Big Tech’s artificial intelligence (AI) arms race shows no signs of slowing to a cold war.
At least not any time soon, while there are still consumers to convert and addressable markets to conquer.
Meta on Wednesday (Sept. 27) introduced 28 new AI-powered chatbot personas, a new generation of smart glasses, and more AI experiences designed to create some competitive separation from its peers, including Microsoft, Google, Amazon, and the upstart pioneer OpenAI, who have all hitched their wagon to the rocket ship of generative AI products.
“Our journey with AIs is just beginning, and it isn’t purely about building AIs that only answer questions,” Meta said in another Wednesday blog post. “We’ve been creating AIs that have more personality, opinions and interests, and are a bit more fun to interact with.”
The new offerings were introduced during the tech giant’s Meta Connect event. The AI chatbot personalities include digital personas played by various celebrities and cultural icons such as Snoop Dogg, Tom Brady, Kendall Jenner and Naomi Osaka, among others.
The company also launched the beta version of Meta AI, an advanced conversational assistant for Meta’s WhatsApp, Messenger and Instagram products, that will soon be rolled out to Ray-Ban Meta smart glasses and the company’s Quest 3 mixed reality headset.
Per a blog post, Meta AI is able to provide users with real-time information and generate photorealistic images from your text prompts in seconds.
If that all sounds familiar, it is because OpenAI’s ChatGPT AI product can do pretty much the same thing according to its own latest update on Monday (Sept. 25).
That, after all, is the fundamental fact of a limitless technology like AI: When it can do everything, there is only so much a business can do to differentiate itself.
Read also: Meta Sharpens AI Strategy as Tech Giants Crowd Marketplace
Things move fast in the tech world, and while Meta has long been leveraging AI and machine learning (ML) technology behind the scenes to streamline and personalize things like digital ads and content recommendations, the overall industry consensus from the outside looking in is that the tech giant is falling behind other tech companies like Google and OpenAI, who were quickly able to bring to market standalone AI products.

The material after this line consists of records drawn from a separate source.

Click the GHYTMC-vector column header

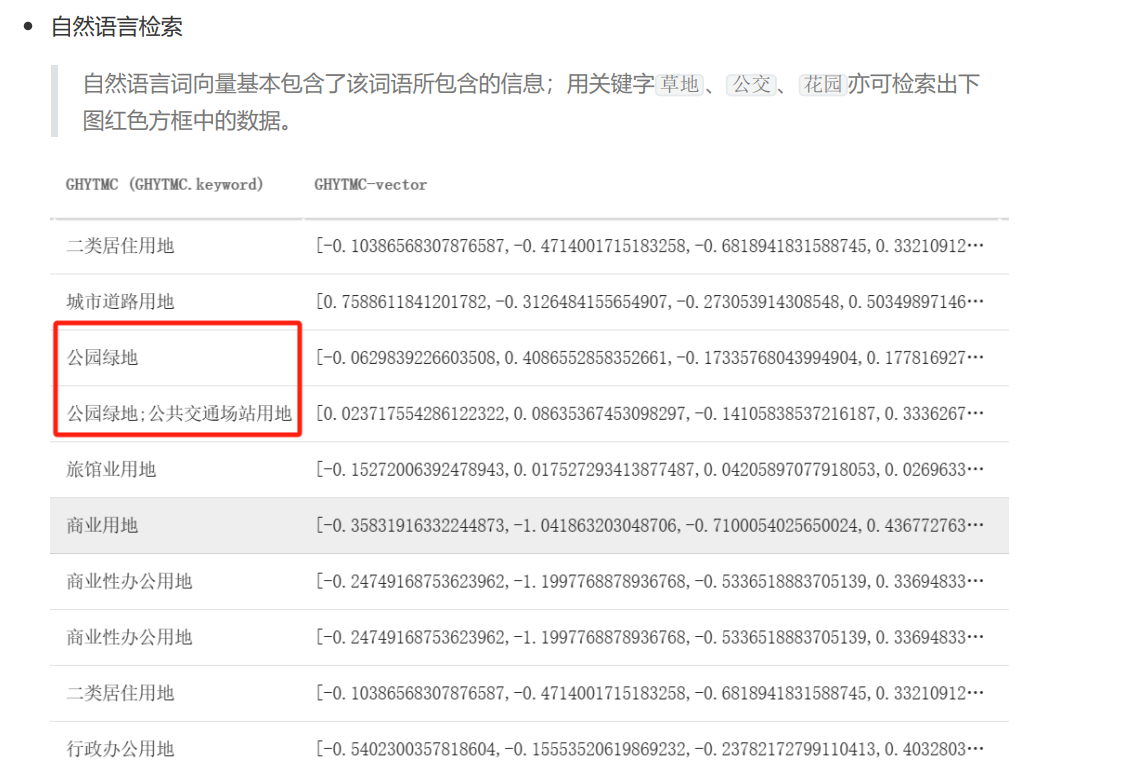coord(370,184)
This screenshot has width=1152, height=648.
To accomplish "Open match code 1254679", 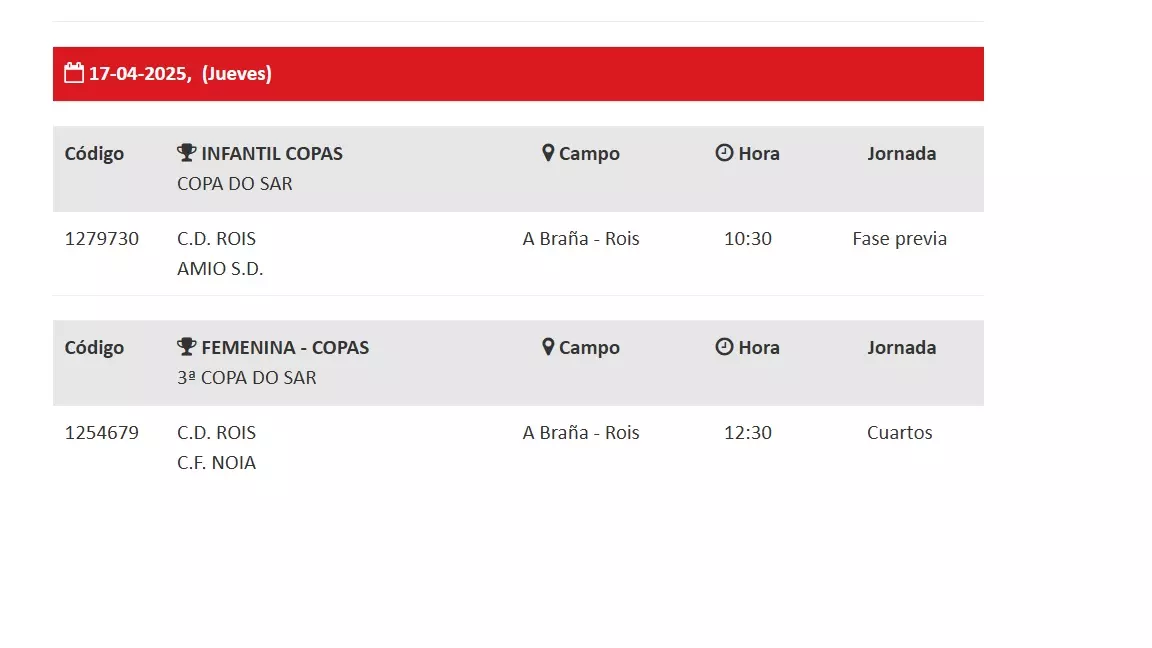I will point(101,433).
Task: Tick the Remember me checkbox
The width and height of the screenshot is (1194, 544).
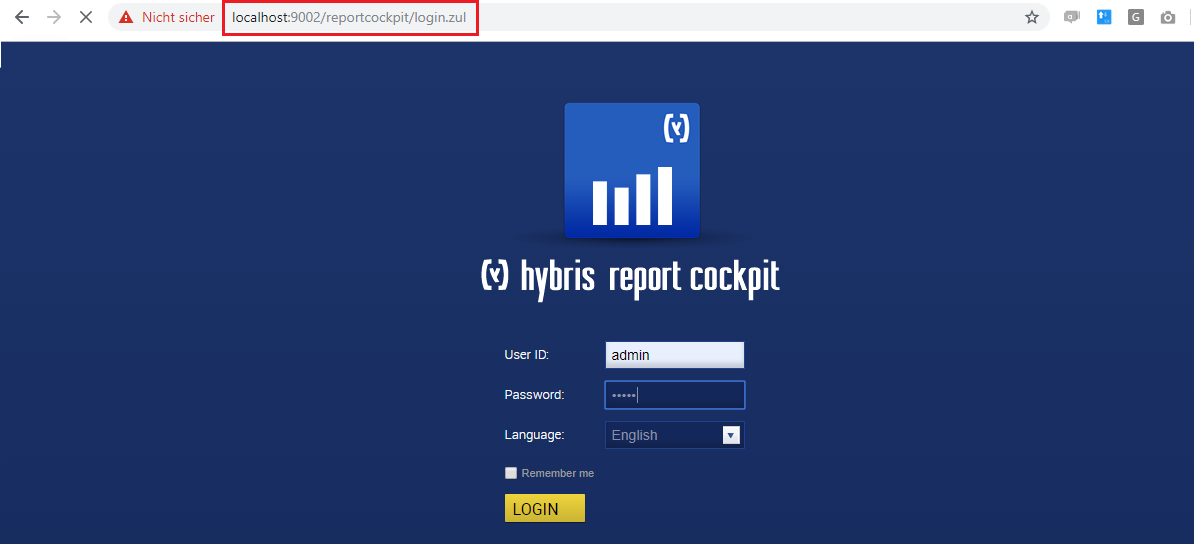Action: click(511, 473)
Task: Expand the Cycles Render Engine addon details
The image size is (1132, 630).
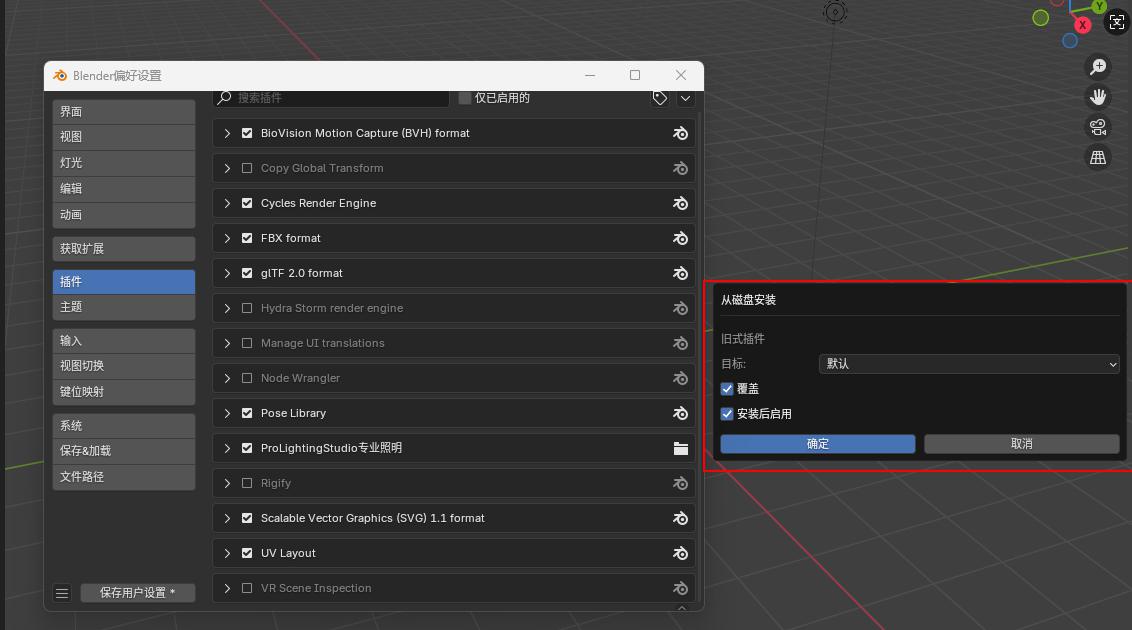Action: (228, 203)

After all, when OpenAI launched ChatGPT last fall and shocked the world, Meta was still losing over $1 billion a month on its moonshot Metaverse strategy.
Even the involvement of celebrities in Meta’s launch of over two-dozen AI powered chatbot personas has in it a bit of Metaverse flavor, relative to the pure-play AI interfaces of its peers.
“Pretty soon, I think we’re going to be at a point where you’re going to be there physically with some of your friends, and others will be there digitally as avatars or holograms, and they’ll feel just as present as everyone else,” Meta CEO and Co-Founder Mark Zuckerberg said at Wednesday’s Meta Connect event.
And relative to the other tech players dominating the AI space, Meta appears to be focusing on the idea of the chatbot avatar, or AI with personality.
“We do think there’s going to be a big opportunity for businesses to leverage AI agents to respond to messages at scale in the future,” said Meta’s VP of finance, Chad Heaton, on the company’s second quarter 2023 earnings call in July.
“You can imagine a world where over time every business has an AI agent that basically people can message and interact with them. … It’s quite human labor intensive for a person to be on the other side of that interaction,” added Zuckerberg on the same call.
Read also: Generative AI Is Changing the Conversation Around Chatbots
Last week (Sept. 20), Amazon announced updates to its Alexa smart speaker designed to make the conversational platform — which is linked to almost a billion devices — less clunky, less robotic and more capable of intuitive comprehension when responding and acting on user queries and requests.
It comes as both the pace of innovation and the pace of integration are picking up substantial speed and momentum within the AI ecosystem.
As covered by PYMNTS, last Tuesday (Sept. 19), Google announced a sweeping set of upgrades to its chatbot, Bard, that are meant to further integrate the AI tool into end-users’ lives by providing more sophisticated and streamlined capabilities, while Microsoft announced the same day that it will start to roll out over 150 new AI-powered features as part of its “everyday AI companion, Copilot.”
OpenAI, after announcing updated multimodal capabilities spanning voice, text and image for its own generative AI product line, released Wednesday (Sept. 27) a new update allowing ChatGPT users to surf the web, expanding the chatbot’s data access to real-time information.
The drumbeat of announcements underscore that AI is advancing to the degree where it is no longer a static interface — nearly all of the models on the market today can interact with users across the three key areas of natural language (voice), text-based conversation, and visual imagery.
Increasingly, the key difference between them — outside of the data the models are trained on — is the captive audience each tech giant enjoys.